## Given information

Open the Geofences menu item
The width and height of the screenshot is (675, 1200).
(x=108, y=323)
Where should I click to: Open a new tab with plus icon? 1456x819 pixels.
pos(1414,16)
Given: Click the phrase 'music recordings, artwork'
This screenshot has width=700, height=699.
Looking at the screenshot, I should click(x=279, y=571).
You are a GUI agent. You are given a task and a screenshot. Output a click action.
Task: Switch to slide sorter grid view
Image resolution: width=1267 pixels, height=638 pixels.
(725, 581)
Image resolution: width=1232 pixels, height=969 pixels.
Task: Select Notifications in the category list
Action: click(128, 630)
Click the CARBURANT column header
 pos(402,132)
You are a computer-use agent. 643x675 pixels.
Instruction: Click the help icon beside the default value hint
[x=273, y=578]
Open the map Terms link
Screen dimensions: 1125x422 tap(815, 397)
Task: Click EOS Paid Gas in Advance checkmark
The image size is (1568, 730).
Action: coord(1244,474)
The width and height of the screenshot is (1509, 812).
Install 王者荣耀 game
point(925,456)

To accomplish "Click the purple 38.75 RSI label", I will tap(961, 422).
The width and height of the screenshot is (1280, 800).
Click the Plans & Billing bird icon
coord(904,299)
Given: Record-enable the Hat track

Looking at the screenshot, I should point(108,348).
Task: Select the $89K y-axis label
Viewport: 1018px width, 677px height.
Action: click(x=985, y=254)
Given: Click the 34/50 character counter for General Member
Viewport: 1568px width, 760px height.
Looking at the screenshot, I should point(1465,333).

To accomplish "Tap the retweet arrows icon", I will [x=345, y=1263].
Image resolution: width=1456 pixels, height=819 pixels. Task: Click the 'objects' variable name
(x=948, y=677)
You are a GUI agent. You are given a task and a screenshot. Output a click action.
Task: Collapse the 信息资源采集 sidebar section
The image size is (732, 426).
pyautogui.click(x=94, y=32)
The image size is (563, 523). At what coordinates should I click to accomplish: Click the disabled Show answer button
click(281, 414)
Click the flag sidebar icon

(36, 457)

## Instructions for the task
Please render all of the data above as a JSON list of strings, with one string per line and blank lines left out.

## Response to the exercise
[
  "Open the Geofences menu item",
  "The width and height of the screenshot is (675, 1200).",
  "(x=108, y=323)",
  "Where should I click to: Open a new tab with plus icon? 1456x819 pixels.",
  "pos(1414,16)",
  "Given: Click the phrase 'music recordings, artwork'",
  "This screenshot has width=700, height=699.",
  "Looking at the screenshot, I should click(x=279, y=571).",
  "You are a GUI agent. You are given a task and a screenshot. Output a click action.",
  "Task: Switch to slide sorter grid view",
  "Image resolution: width=1267 pixels, height=638 pixels.",
  "(725, 581)",
  "Image resolution: width=1232 pixels, height=969 pixels.",
  "Task: Select Notifications in the category list",
  "Action: click(128, 630)",
  "Click the CARBURANT column header",
  " pos(402,132)",
  "You are a computer-use agent. 643x675 pixels.",
  "Instruction: Click the help icon beside the default value hint",
  "[x=273, y=578]",
  "Open the map Terms link",
  "Screen dimensions: 1125x422 tap(815, 397)",
  "Task: Click EOS Paid Gas in Advance checkmark",
  "The image size is (1568, 730).",
  "Action: coord(1244,474)",
  "The width and height of the screenshot is (1509, 812).",
  "Install 王者荣耀 game",
  "point(925,456)",
  "To accomplish \"Click the purple 38.75 RSI label\", I will tap(961, 422).",
  "The width and height of the screenshot is (1280, 800).",
  "Click the Plans & Billing bird icon",
  "coord(904,299)",
  "Given: Record-enable the Hat track",
  "Looking at the screenshot, I should point(108,348).",
  "Task: Select the $89K y-axis label",
  "Viewport: 1018px width, 677px height.",
  "Action: click(x=985, y=254)",
  "Given: Click the 34/50 character counter for General Member",
  "Viewport: 1568px width, 760px height.",
  "Looking at the screenshot, I should point(1465,333).",
  "To accomplish \"Tap the retweet arrows icon\", I will [x=345, y=1263].",
  "Image resolution: width=1456 pixels, height=819 pixels. Task: Click the 'objects' variable name",
  "(x=948, y=677)",
  "You are a GUI agent. You are given a task and a screenshot. Output a click action.",
  "Task: Collapse the 信息资源采集 sidebar section",
  "The image size is (732, 426).",
  "pyautogui.click(x=94, y=32)",
  "The image size is (563, 523). At what coordinates should I click to accomplish: Click the disabled Show answer button",
  "click(281, 414)",
  "Click the flag sidebar icon",
  "(36, 457)"
]